Research, whether performed locally or in cooperation with other centres, relies on accurate data entry. The database can be used to identify patients that fulfil entry criteria for studies, or to analyse procedural outcomes.

It is therefore apparent that a good system of data collection and administration will have a direct influence on the quality of care, efficiency and performance of a department. It is desirable to implement a system in which all the relevant data along the patient pathway are captured, as well as to provide an infrastructure that ensures good data quality. Data management is a prerequisite for a good interventional department, and a marker of quality.

Procedure report

The results of a diagnostic or interventional procedure need to be reported. Ideally, the report is generated by an integrated system within EHRs, using previously entered data incorporating data captured during the procedure. While templets for standardised reports have been developed [11. Sanborn TA, Tcheng JE, Anderson HV, Chambers CE, Cheatham SL, DeCaro MV, Durack JC, Everett AD, Gordon JB, Hammond WE, Hijazi ZM, Kashyap VS, Knudtson M, Landzberg MJ, Martinez-Rios MA, Riggs LA, Sim KH, Slotwiner DJ, Solomon H, Szeto WY, Weiner BH, Weintraub WS, Windle JR. ACC/AHA/SCAI 2014 Health Policy Statement on Structured Reporting for the Cardiac Catheterization Laboratory. Circulation. 2014 129(24):2578-609. ], there is no uniform report structure and no agreed guidance on the core set of variables required for a procedural report. The extent of the existing reports varies considerably, with each department having a customised structure tailored to their specific setup.

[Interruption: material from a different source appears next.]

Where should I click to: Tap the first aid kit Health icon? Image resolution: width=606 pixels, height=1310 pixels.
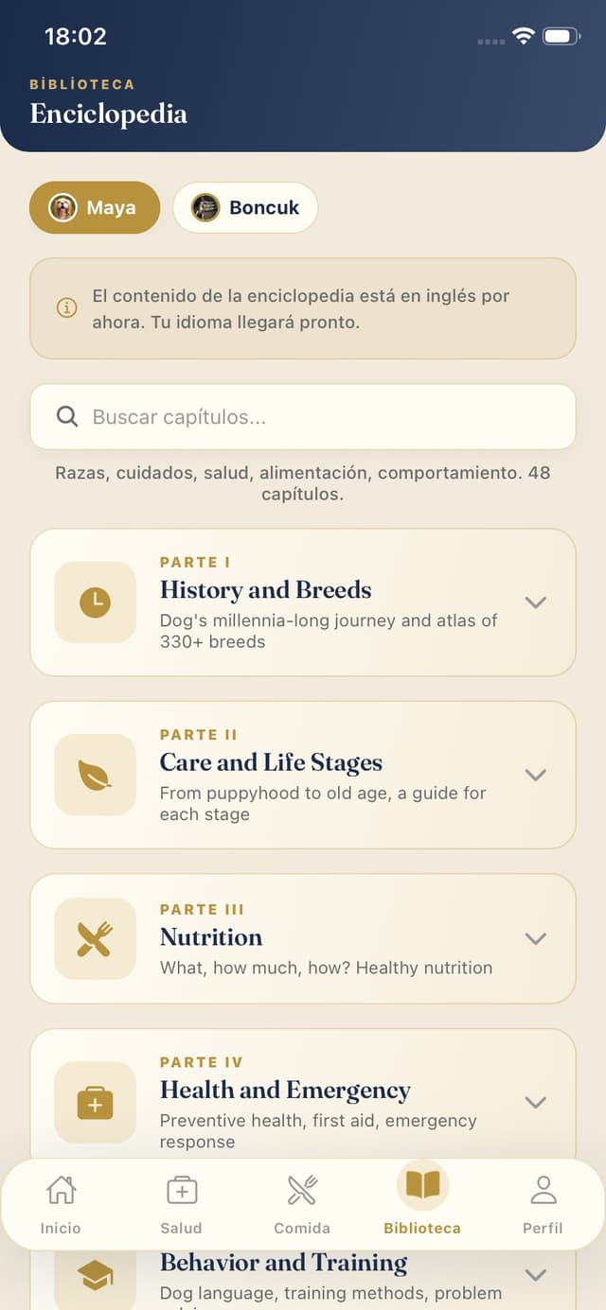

It is important that a procedure report captures the data variables which are needed to assess the quality and the appropriateness of the procedure, as well as to allow risk adjustment and outcomes evaluation. As such, the data required can be grouped under the following headings:

• Patient demographics, including unique patient identifiers, date of birth, past medical history and details of comorbid conditions.
• Clinical presenting features and indications for any procedures performed.
• Procedural details (including date and time of the procedure, procedures performed, equipment used and adjunctive medication).
• Hospital identifier and operator names, including other personnel involved in critical aspects of the patient’s care (such as anaesthetists, if applicable).
• Outcomes, including adverse events, complications, and patient experience.
• A report should summarise these features and include recommendations for post-procedural care, a discharge plan and any planned subsequent strategies.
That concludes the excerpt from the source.